*** Block opens ***

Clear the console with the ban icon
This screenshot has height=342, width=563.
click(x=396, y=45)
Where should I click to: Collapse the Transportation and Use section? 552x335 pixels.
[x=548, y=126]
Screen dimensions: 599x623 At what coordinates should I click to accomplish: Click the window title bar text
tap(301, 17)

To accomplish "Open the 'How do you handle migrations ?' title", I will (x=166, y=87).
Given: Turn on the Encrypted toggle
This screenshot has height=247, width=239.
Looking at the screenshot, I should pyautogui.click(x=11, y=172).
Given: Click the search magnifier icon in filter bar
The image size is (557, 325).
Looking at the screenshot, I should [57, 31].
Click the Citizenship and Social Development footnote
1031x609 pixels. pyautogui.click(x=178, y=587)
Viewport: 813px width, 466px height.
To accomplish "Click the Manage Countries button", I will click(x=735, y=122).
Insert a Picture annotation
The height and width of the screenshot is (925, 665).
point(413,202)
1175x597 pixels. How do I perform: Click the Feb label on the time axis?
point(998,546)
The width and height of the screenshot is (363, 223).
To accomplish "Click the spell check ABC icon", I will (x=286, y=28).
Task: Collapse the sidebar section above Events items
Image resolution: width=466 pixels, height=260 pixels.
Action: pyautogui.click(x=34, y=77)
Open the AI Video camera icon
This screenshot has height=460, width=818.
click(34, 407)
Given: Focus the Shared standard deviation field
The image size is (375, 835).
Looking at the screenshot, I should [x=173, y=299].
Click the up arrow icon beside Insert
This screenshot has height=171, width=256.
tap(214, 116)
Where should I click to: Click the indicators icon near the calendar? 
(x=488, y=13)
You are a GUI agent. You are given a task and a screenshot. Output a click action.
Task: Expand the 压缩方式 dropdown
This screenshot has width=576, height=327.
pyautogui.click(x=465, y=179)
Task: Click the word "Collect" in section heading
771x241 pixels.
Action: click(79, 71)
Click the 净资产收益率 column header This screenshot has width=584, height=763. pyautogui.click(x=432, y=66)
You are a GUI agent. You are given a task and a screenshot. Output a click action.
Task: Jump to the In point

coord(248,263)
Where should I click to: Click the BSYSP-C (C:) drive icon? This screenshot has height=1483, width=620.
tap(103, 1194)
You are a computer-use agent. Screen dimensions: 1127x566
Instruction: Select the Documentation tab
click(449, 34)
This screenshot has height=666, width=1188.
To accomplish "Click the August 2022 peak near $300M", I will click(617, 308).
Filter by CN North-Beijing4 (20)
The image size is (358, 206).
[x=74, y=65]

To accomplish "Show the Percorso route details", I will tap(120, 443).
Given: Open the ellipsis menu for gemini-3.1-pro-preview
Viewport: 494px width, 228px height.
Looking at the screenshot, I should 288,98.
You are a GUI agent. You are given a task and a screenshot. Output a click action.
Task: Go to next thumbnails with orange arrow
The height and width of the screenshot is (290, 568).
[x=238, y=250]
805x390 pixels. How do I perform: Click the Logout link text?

*** Block closes ***

§ **TASK INSTRUCTIONS**
Which lines above hold the string "arrow"? Copy every one of them.

§ **SOLUTION TO THIS PROBLEM**
Click the up arrow icon beside Insert
Task: Go to next thumbnails with orange arrow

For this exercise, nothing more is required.